Cross-resistance of novobiocin-resistant BHK cell line to topoisomerase II inhibitors

Abstract

A novobiocin-resistant BHK cell line, designated as Nov^r A2, was found to exhibit cross-resistance to other topoisomerase II inhibitors such as 4′-dimethylepipodophyllotoxin-4-(4,6-O-ethylidine-β-d-glucopyranoside) (VP-16), adriamycin, and 4′-(9-acridinyl-ami-no)methanesulfon-m-anisidide (m-AMSA), and also to different types of drugs such as vinblastine and arabinocytidine. Nalidixic acid-resistant cells (A2Nal^r) of the Nov^rA2 cell line were phenotypically reverted to novobiocin sensitivity like wild-type cells and were also partially reverted to sensitivity to VP-16 and adriamycin, but not to vinblastine and arabinocytidine.
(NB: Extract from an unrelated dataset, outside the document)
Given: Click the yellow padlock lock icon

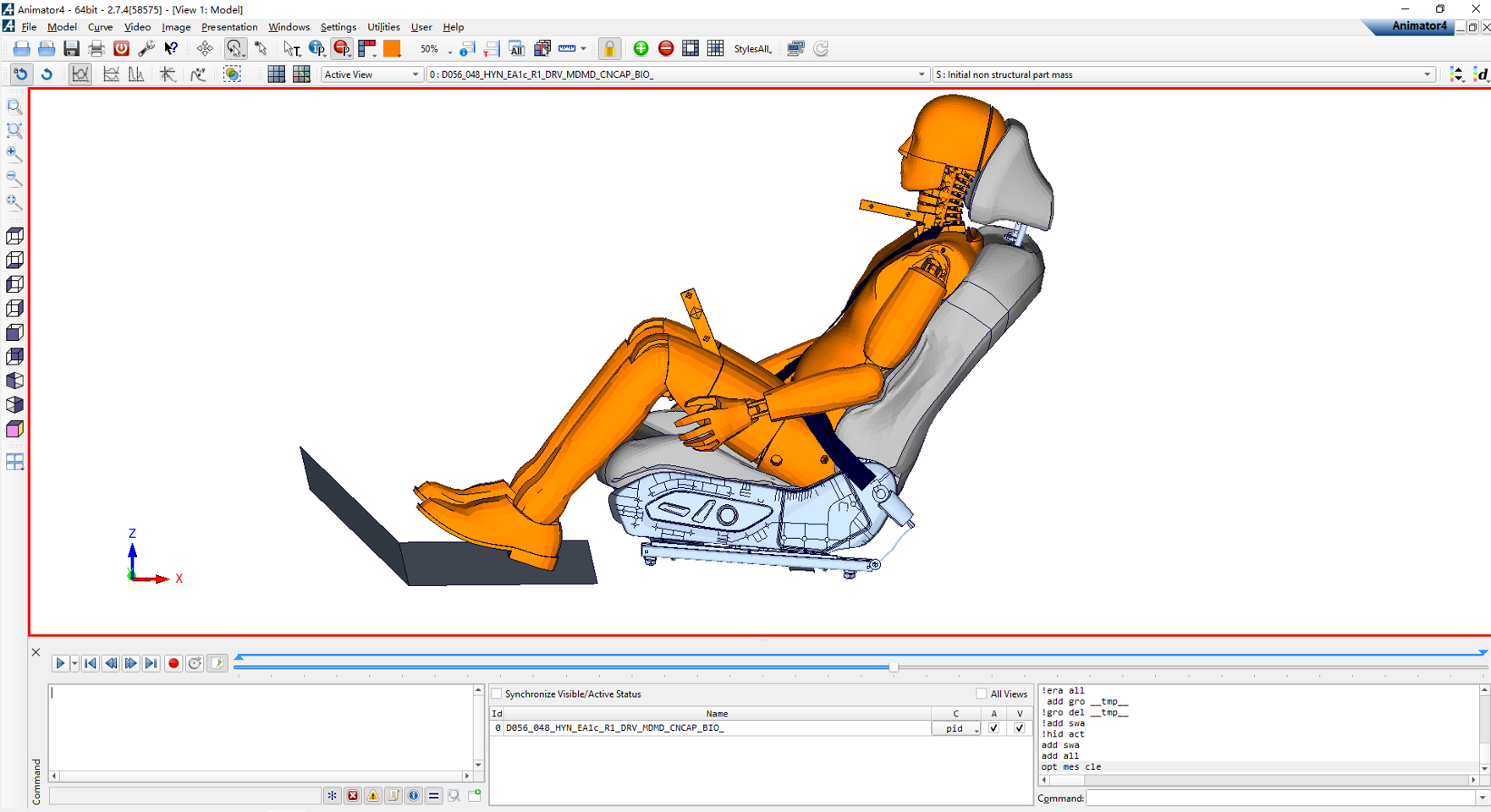Looking at the screenshot, I should (609, 49).
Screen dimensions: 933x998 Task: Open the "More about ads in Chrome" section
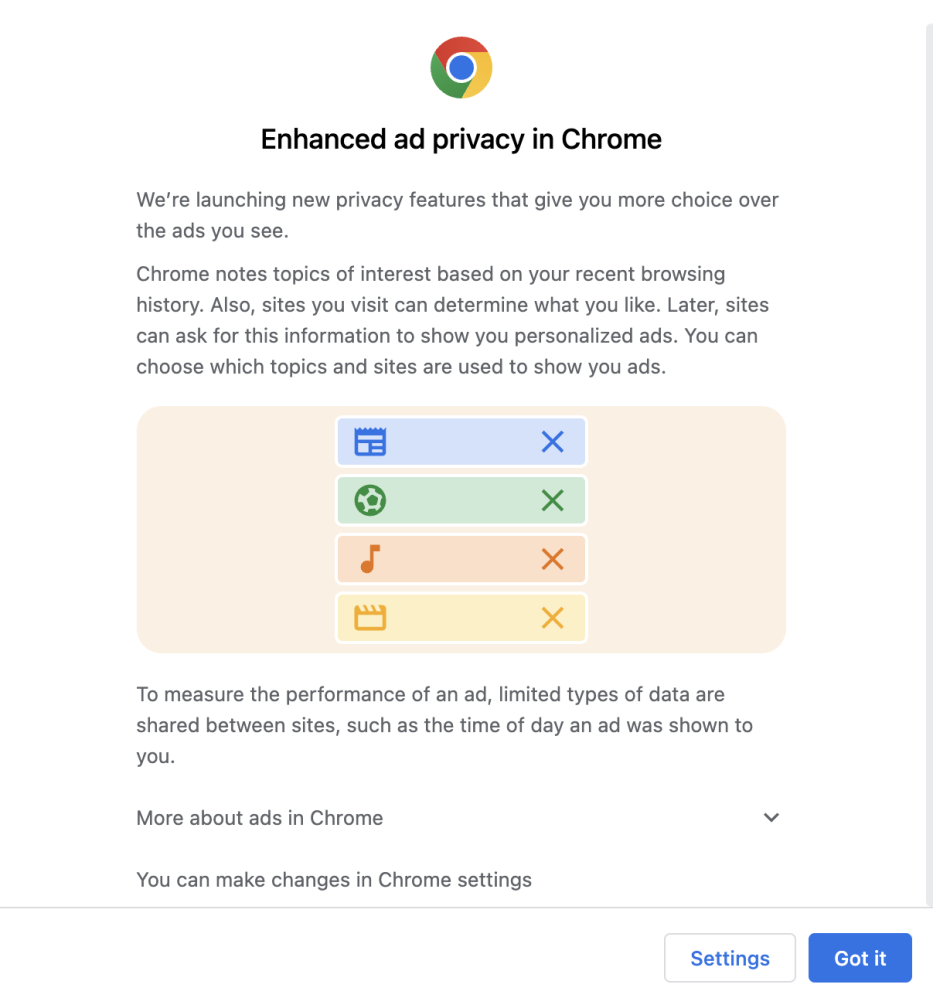260,818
When VP-16 was added to cell culture, the drug-induced DNA strand breaks were much fewer in Nov^rA2 cells than in BHK cells. This reduced level of strand breaks in Nov^rA2 cells was not due to reduced drug uptake, because the two cell lines accumulated similar levels of radiolabeled VP-16. VP-16 also induced fewer DNA breaks in isolated nuclei of Nov^rA2 cells than in those of BHK cells. There was no significant difference in the VP-16-induced DNA cleavage activities of partially purified topoisomerase II from BHK and Nov^r cells. These results show that the resistance of Nov^rA2 cells to various drugs is not acquired by a defense mechanism related to membrane permeability and suggest that the resistance of the Nov^rA2 cells to topoisomerase II inhibitors might be due in part to alteration in a topoisomerase II associated factor(s).